Dass sich das Klima ändert, streitet kaum jemand mehr ab. Doch wie außergewöhnlich ist diese Erwärmung? Ähnliche, aber nicht menschengemachte Klimaschwankungen seien in der jüngeren Geschichte öfter passiert, meinen sogenannte Klimaskeptiker, FP-Politiker H.-C. Strache argumentierte sogar, dass in Grönland einst Wein angebaut worden sei. Was nicht stimmt.

Aber was ist mit der kleinen Eiszeit? Oder mit der mittelalterlichen Warmzeit? Keines dieser Phänomene war so global wie die heutige Erwärmung. Das ist der Sukkus einer soeben in Nature erschienenen Arbeit. Klimatologen um Raphael Neukom (Universität Bern) haben alle erhältlichen Daten – aus Messungen an Bäumen, Eis, Sedimenten, Korallen etc. – analysiert und sagen: Es gab in den letzten 2000 Jahren – vor der industriellen Revolution, die uns die heutige Erwärmung brachte – keine mit der heutigen Erwärmung vergleichbaren globalen, also auf der ganzen Erde zur selben Zeit stattfindenden Wärme- oder Kälteperioden. So habe die sogenannte kleine Eiszeit im pazifischen Raum im 15. Jahrhundert stattgefunden, in Nordeuropa und Nordamerika im 17. und anderswo im 19. Jahrhundert.

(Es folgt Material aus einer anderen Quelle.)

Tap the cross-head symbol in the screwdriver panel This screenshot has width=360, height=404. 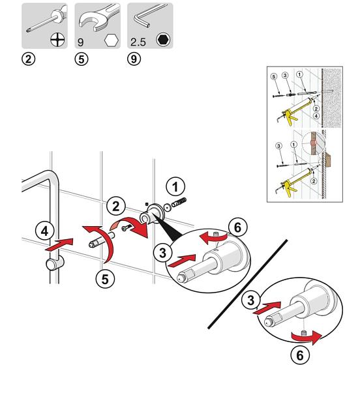coord(57,40)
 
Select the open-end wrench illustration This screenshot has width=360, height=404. coord(99,18)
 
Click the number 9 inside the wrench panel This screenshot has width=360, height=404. coord(80,42)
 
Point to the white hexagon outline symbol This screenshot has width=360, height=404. coord(112,40)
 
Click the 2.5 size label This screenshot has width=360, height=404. coord(138,42)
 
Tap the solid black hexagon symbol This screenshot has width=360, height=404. coord(163,40)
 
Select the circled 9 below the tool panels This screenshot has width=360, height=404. coord(134,59)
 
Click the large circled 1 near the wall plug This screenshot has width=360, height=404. coord(175,186)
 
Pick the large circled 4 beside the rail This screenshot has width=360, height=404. coord(45,231)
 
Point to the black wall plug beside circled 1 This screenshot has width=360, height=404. coord(179,203)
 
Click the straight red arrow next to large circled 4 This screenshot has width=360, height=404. coord(59,245)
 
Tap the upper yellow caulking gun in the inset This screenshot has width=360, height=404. coord(297,110)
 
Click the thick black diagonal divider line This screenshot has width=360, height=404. coord(248,284)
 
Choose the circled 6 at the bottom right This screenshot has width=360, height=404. coord(300,356)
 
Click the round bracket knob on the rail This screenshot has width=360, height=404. coord(54,264)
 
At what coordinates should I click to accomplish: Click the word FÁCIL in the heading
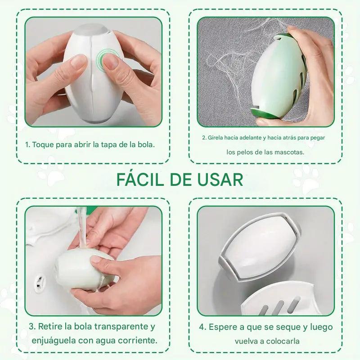click(x=140, y=179)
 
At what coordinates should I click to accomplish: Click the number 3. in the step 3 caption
click(x=32, y=327)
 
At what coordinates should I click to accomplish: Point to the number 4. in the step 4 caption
click(x=203, y=327)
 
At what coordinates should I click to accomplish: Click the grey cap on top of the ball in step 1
click(x=91, y=30)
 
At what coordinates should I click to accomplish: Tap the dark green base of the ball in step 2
click(x=264, y=114)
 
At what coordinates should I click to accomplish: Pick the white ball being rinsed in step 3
click(x=85, y=270)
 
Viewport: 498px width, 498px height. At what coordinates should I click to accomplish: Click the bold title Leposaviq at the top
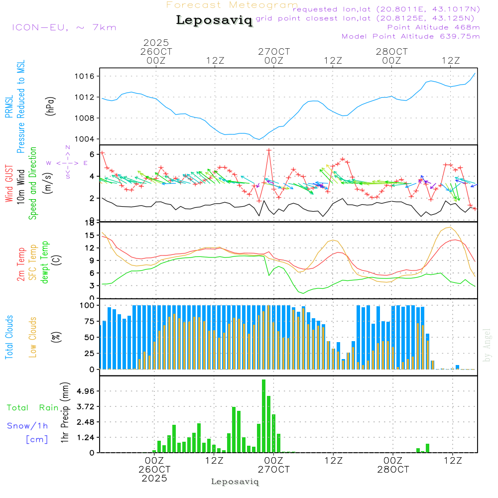pos(214,20)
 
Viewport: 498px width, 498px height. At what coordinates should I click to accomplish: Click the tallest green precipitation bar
pos(263,416)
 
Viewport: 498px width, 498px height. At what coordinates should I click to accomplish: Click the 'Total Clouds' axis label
pos(9,337)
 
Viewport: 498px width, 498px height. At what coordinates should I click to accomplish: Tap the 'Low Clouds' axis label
pos(33,337)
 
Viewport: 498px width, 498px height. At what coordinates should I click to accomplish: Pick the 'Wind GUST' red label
pos(9,185)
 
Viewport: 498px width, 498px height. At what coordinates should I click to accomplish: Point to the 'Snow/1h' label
pos(27,426)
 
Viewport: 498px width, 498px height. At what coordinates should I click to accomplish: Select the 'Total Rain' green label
pos(33,407)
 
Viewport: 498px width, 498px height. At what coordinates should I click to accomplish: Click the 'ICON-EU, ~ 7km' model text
pos(64,27)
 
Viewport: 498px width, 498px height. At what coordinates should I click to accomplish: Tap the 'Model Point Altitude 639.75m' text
pos(411,36)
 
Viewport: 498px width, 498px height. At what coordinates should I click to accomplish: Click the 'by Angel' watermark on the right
pos(487,345)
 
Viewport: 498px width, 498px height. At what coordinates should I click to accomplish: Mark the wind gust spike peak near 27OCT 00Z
pos(269,150)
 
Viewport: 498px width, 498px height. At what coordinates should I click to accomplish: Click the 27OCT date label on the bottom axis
pos(274,469)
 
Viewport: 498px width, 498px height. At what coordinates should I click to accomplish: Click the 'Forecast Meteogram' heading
pos(232,5)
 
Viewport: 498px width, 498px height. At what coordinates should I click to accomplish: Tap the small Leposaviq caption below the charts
pos(235,482)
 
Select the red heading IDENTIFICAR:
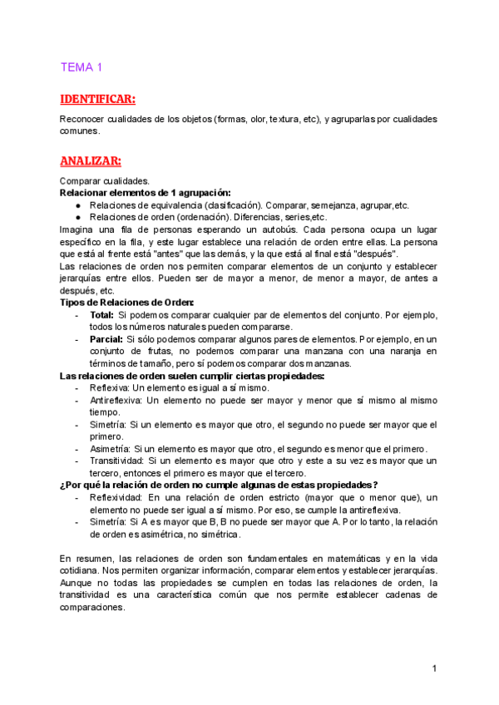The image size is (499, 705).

Solche Phänomene seien in der vorindustriellen Zeit vor allem von Vulkanen ausgelöst worden, etwa vom Ausbruch des Tambora auf Indonesien (1815), schreiben die Forscher um Neukom in Nature Geoscience; Änderungen der Mengen von Treibhausgasen in der Atmosphäre hätten einen geringeren Einfluss gehabt. Ein Einfluss der Schwankungen der Sonnenaktivität auf die globalen Durchschnittstemperaturen sei nicht belegbar. Jedenfalls habe es in den letzten 2000 Jahren nie eine so schnelle und mindestens zwei Jahrzehnte anhaltende Erwärmung gegeben wie im späten 20. Jahrhundert. Diesen Vergleich ziehen die Forscher, nachdem sie – methodisch sauber! – die Temperaturen der jüngeren Zeit, obwohl es für diese natürlich direkte Messungen gibt, genauso indirekt bestimmt haben (aus Messungen an Bäumen, Eis, Sedimenten, Korallen etc.) wie jene aus der früheren Zeit, aus der keine vergleichbar präzisen direkten Temperaturmessungen vorliegen.

Die großen Vulkanausbrüche des frühen 19. Jahrhunderts – fünf in nur 28 Jahren – brachten einige Abkühlung, nicht nur in Europa, wo 1816 als „Jahr ohne Sommer“ in die Geschichte einging und die Gletscher in den Alpen ein letztes Mal vorrückten. Dieser kühlende Effekt ließ just in der Zeit nach, in der die Industrialisierung einsetzte. So ist es nicht leicht, diese beiden Faktoren zu trennen und zu beurteilen, wann und wie stark die anthropogene Erwärmung eingesetzt hat, die bis heute andauert. Geografen um Stefan Brönnimann, ebenfalls an der Uni Bern, diskutieren das in einem weiteren Artikel in Nature Geoscience.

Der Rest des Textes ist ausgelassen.